Tuesday, February 24, 2015

CD Odyssey Disc 709: Elton John

I have a whole lot on the go tonight (a lot for us ‘no kids’ types, anyway).

I started work early, stayed late and then took a power nap. Now I am writing this review before I finish watching a taping of the Bruins/Canucks hockey game (It is 1-1 after the first. Go Bruins!).

Later my friend is coming over to do a little gaming and then it is a late dinner, a little TV with Sheila and early to bed to do it all over again on Wednesday. Whew!

Disc 709 is…. Caribou
Artist: Elton John

Year of Release: 1974

What’s up with the Cover? This looks like one of those mall photo booths, where they put you up against a fake backdrop and encourage you to pose with a bunch of goofy props. Hey, Elton, just because they provide all those ridiculous clothes and accessories doesn’t mean you have to use them.

What’s that? Those are your regular clothes? Well, alright then…

How I Came To Know It: Just me drilling through the Elton John collection, since Sheila caught my up on him a few years back. This was my most recent purchase, and I’ve probably only had it a year at most.

How It Stacks Up:  We now have seven Elton John albums (as promised when I reviewed “Yellow Brick Road” I have added both “Honky Chateau” and this album to the collection. I would put “Caribou” 4th, just edging out “Goodbye Yellow Brick Road” which has slipped since I reviewed it back at Disc 526.

Rating: 3 stars

Chronologically, I consider “Caribou” Elton John’s last record worth owning, but I still consider it part of his golden age. It is a bit of a mess in places like “Yellow Brick Road” but the fact that Elton wisely keeps his excess down to a single album helps considerably on that front.

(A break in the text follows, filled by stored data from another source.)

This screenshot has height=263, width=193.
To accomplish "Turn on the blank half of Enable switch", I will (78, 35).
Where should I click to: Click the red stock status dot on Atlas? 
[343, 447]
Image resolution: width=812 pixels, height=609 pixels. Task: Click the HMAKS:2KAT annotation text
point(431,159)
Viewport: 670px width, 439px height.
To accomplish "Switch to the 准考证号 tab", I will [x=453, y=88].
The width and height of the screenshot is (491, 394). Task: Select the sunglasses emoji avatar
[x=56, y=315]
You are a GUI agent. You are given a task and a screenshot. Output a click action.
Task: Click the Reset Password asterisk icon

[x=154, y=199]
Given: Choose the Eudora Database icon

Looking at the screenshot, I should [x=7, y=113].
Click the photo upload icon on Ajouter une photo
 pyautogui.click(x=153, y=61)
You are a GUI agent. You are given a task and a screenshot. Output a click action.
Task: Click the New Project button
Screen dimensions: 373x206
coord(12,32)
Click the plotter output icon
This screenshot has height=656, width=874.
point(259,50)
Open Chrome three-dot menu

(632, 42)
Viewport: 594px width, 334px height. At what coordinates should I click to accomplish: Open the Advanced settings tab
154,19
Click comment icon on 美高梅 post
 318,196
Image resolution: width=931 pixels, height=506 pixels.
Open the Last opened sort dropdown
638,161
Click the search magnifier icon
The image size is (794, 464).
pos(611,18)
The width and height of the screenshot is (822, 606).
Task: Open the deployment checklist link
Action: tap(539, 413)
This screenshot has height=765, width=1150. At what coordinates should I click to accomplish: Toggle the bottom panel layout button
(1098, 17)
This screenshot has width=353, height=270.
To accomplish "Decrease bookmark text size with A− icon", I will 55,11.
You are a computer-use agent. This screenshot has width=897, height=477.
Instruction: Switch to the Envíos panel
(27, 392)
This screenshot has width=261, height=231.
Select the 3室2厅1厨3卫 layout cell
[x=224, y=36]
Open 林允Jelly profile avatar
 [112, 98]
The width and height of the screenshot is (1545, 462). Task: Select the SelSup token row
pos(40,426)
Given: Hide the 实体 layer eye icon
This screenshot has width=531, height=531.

The album starts with a bang with “The Bitch is Back” which feels like Elton getting in touch with his not-so-nice self. Here is the Elton of Excess, doing what he wants when he wants, and not caring about the consequences. Hearing “The Bitch is Back” I was not at all surprised to learn that a year later Elton would have a drug overdose. The song feels like a cry for help. An overblown, rude, obnoxious cry for help, but a cry for help nonetheless.

After this the album descends a bit into mediocrity. “Pinky” and “Grimsby” are both meandering affairs that are held up by Elton’s considerable talent on piano. On “Pinky” he layers a rich emotional texture into the song, and on “Grimsby” he delivers a frenetic energy that helps offset the song’s clunky rock guitar. Despite this, both songs felt to me like they were missing the genius of other songs from earlier in his career.

I could say the same about the countrified “Dixie Lily” but I won’t because I have a soft spot for Elton when he gets all honky tonky. He is better at it than most actual country singers, and his ragtime piano made the whole song feel like it was written in 1874 rather than one hundred years later.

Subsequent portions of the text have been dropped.